WHAT THIS EXERCISE ASKS:
a – Answer these questions using the text on the Sicartsa strike:
(i) On what date are the presidential elections scheduled?
(ii) Which candidate leads in the public opinion polls?
(iii) In which state is the La Caridad mine located?
b – Write out the text on the Sicartsa strike from "The killing of" up to and including "on their strike.", swapping "high alert" for "constant alert".

PROVIDED TEXT:

President Fox and his National Action Party (PAN) came to power
nearly six years ago, replacing the 70-year rule of the Institutional
Revolutionary Party (PRI), promising an end to corruption and
the creation of jobs and prosperity. Behind last weeks repression
at Sicartsa stands the stark reality of declining living standards,
increasing unemployment and further misery for the vast majority
of Mexicans.
Elections for president are scheduled for July 2. The attack
on the metalworkers is bound to affect the outcome. Union officials
called for a rejection of PAN candidate Felipe Calderon. Leading
in the public opinion polls is PRD candidate Manuel Lopez Obrador,
yet, as the actions of the PRD in Michoacan demonstrated last
week, a victory by either party, or by the PRIs Roberto
Madrazo, will result in a regime determined to defend the profit
interests of big business.
The killing of the Sicartsa strikers has served to mobilize
miners and metalworkers across the country.
At La Caridad, a giant open pit mine in Sonora State, striking
miners marched through the streets of the city of Nacozari in
honor of the slain Sicartsa workers and indicated that they are
in a state of high alert against a possible assault on their strike.

STORED DATA:
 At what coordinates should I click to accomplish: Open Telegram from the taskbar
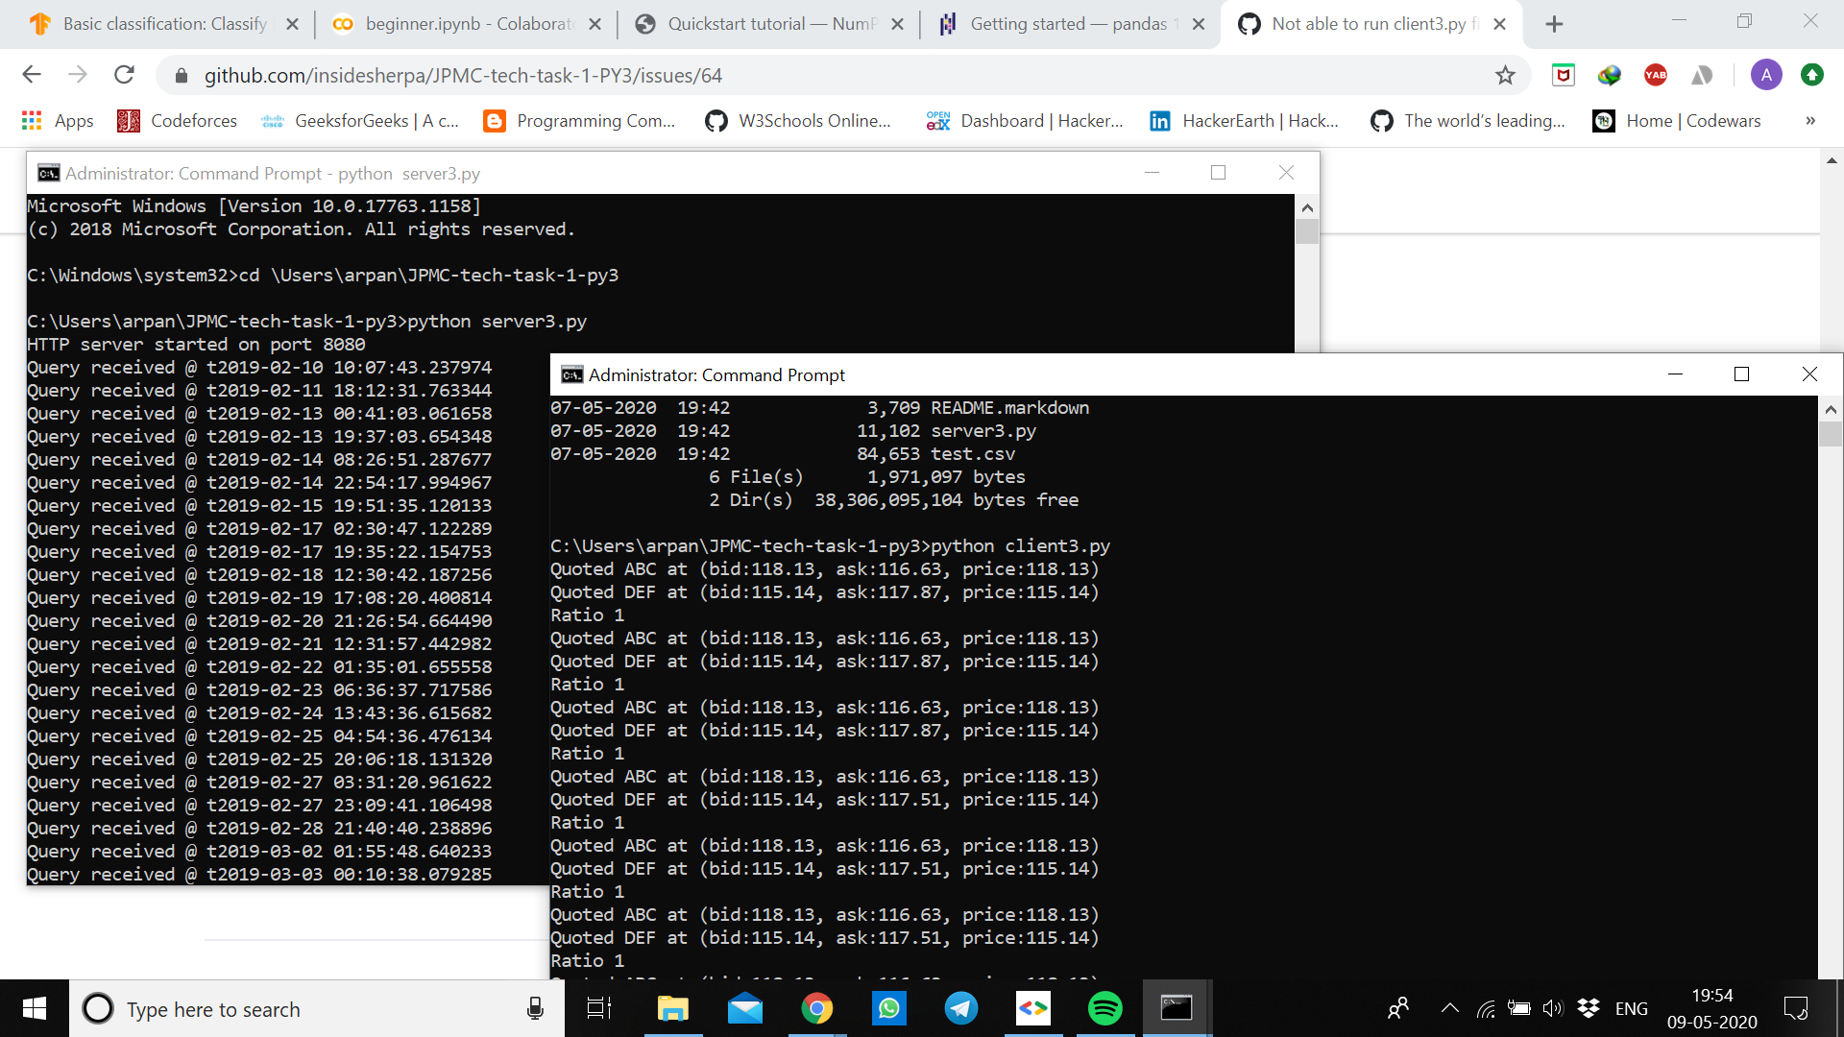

ANSWERS FOR THE TASKS:
a –
(i) July 2.
(ii) Manuel Lopez Obrador, the PRD candidate.
(iii) Sonora State.

b –
The killing of the Sicartsa strikers has served to mobilize
miners and metalworkers across the country.
At La Caridad, a giant open pit mine in Sonora State, striking
miners marched through the streets of the city of Nacozari in
honor of the slain Sicartsa workers and indicated that they are
in a state of constant alert against a possible assault on their strike.